Task instructions :: Your task is to filter the entries and copy every line containing the string "Politique".

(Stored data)
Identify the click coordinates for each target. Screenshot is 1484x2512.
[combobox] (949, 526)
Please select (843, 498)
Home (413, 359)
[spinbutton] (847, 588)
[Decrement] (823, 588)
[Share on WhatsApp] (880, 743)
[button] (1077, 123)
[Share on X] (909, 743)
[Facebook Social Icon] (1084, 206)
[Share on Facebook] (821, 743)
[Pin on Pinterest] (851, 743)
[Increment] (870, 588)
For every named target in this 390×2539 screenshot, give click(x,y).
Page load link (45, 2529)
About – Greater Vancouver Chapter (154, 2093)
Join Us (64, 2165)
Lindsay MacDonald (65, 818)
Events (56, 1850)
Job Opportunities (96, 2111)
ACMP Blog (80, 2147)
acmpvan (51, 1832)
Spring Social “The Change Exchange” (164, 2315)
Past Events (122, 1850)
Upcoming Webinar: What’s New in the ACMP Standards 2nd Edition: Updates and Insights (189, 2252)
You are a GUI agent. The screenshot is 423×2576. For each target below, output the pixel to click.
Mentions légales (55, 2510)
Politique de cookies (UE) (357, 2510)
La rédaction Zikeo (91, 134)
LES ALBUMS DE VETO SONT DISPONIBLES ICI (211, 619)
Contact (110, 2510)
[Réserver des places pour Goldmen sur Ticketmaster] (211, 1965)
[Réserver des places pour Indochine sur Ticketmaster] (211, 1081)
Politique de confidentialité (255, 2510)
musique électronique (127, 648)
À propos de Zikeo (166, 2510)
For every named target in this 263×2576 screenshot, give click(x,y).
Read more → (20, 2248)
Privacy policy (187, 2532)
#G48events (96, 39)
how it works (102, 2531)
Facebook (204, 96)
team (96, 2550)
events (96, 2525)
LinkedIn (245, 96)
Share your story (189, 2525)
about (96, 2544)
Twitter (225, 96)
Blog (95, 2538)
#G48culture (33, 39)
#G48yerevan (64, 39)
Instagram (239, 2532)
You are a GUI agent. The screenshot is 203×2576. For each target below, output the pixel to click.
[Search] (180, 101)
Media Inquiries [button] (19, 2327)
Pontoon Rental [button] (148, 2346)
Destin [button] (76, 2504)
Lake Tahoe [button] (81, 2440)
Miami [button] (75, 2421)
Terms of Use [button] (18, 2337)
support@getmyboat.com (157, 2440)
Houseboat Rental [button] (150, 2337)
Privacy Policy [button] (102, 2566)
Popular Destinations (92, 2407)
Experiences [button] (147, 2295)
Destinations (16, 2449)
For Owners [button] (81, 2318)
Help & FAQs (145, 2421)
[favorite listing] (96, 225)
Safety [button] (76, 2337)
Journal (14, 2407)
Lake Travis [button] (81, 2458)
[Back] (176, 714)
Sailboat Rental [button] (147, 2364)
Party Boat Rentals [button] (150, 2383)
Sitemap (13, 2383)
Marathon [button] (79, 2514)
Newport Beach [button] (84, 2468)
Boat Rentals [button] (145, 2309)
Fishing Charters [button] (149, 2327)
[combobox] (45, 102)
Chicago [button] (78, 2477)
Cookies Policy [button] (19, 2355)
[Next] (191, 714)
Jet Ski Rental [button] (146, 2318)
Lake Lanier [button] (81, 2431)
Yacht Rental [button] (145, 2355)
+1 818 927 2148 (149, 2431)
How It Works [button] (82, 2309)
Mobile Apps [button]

Solution to this problem ::
Politique de cookies (UE) (357, 2510)
Politique de confidentialité (255, 2510)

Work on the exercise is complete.